Mauricio Lyrio conversou com os editores da CEBRI-Revista

O embaixador Mauricio Carvalho Lyrio é secretário de Clima, Energia e Meio Ambiente do Ministério das Relações Exteriores e sherpa do Brasil no BRICS.

Antes de assumir o cargo atual, foi embaixador do Brasil na Austrália (2021-2023) e no México (2018-2021). No Itamaraty, ocupou, entre outros, os cargos de chefe do gabinete do ministro das Relações Exteriores (2016-2017), secretário de Planejamento Diplomático (2013-2016), ministro-conselheiro da Missão do Brasil junto à ONU em Nova York (2011-2013) e porta-voz do Ministério das Relações Exteriores (2008-2010). Ele também serviu nas embaixadas do Brasil na China, Argentina e nos Estados Unidos. Foi secretário de Assuntos Econômicos e Financeiros de 2023 a 2025, função na qual atuou como sherpa do Brasil no G20.

Nascido no Rio de Janeiro, é bacharel em Comunicação Social e mestre em Relações Internacionais pela Pontifícia Universidade Católica do Rio de Janeiro (PUC-RJ). 

Fonte: Ministério das Relações Exteriores.

Segue a entrevista concedida por escrito aos editores da CEBRI-Revista.

 

A presidência brasileira do BRICS em 2025 tem como lema “Fortalecendo a cooperação do Sul Global por uma governança mais inclusiva e sustentável”, e estrutura-se em torno de seis prioridades temáticas. Como o Brasil pretende articular estas diferentes áreas, que vão da saúde global à governança da inteligência artificial, em uma narrativa política coerente, capaz de traduzir as demandas do Sul Global em propostas concretas dentro do BRICS e nos fóruns multilaterais mais amplos?

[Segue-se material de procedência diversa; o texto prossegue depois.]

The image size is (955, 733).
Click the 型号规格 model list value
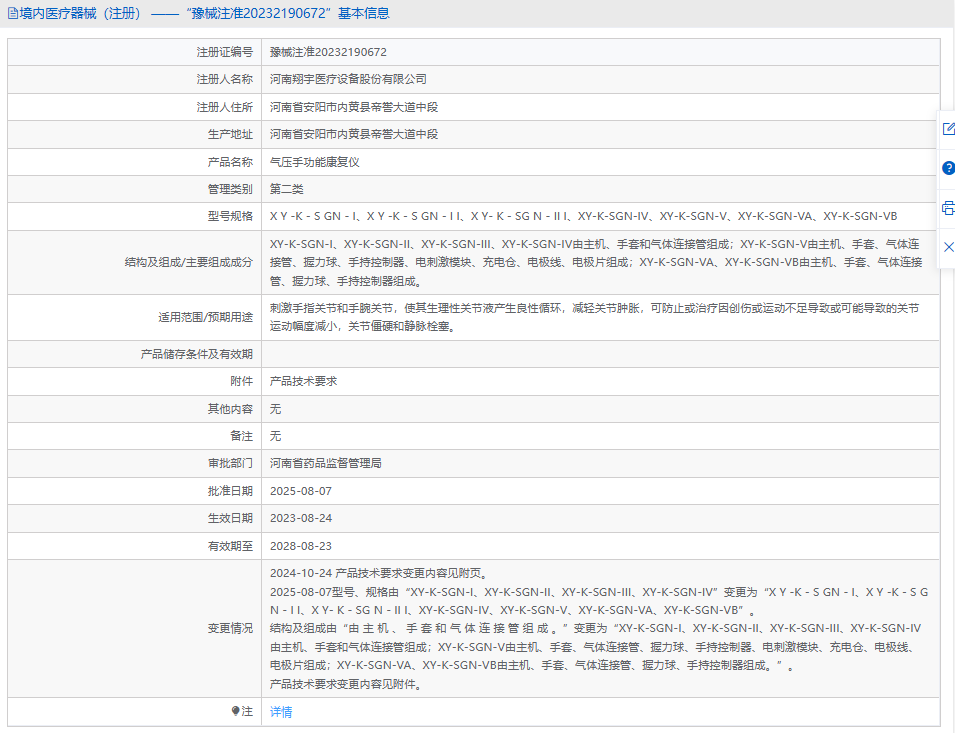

Mauricio Lyrio: Creio que o BRICS tem uma dupla vocação. A primeira, que está em sua raiz, é a defesa do multilateralismo e da reforma da governança global. Partimos do diagnóstico de que as instituições criadas no pós-1945 estão enfraquecidas em decorrência de problemas de representatividade e do alijamento de muitos atores relevantes de seus processos decisórios.

A segunda vocação é mais tangível: estimular o aprofundamento da cooperação entre seus integrantes, nas mais diversas frentes. São muitos os exemplos: saúde, educação, infraestrutura, agricultura, laços econômicos e empresariais, entre outros. Desde sua primeira cúpula, em 2009, o agrupamento vem ampliando significativamente suas áreas de atuação. 

Tendo em conta essa dupla vocação, a presidência brasileira tem buscado iniciativas que contribuam para o reforço do multilateralismo e da governança global, mas que também tragam benefícios tangíveis para nossas populações.

Daí estarmos nos concentrando em dois eixos principais: a Cooperação do Sul Global e as Parcerias BRICS para o Desenvolvimento Social, Econômico e Ambiental. Esses eixos se desdobram, por sua vez, em seis áreas prioritárias: Cooperação em Saúde Global; Comércio, Investimento e Finanças; Combate à Mudança do Clima; Governança da Inteligência Artificial; Reforma da Arquitetura Multilateral de Paz e Segurança; e Desenvolvimento Institucional do BRICS.

Diria que essas são as prioridades do momento, nas quais pretendemos entregar resultados neste período de um ano de presidência brasileira – na verdade menos que isso, pois no segundo semestre de 2025 estaremos dedicados principalmente à COP30.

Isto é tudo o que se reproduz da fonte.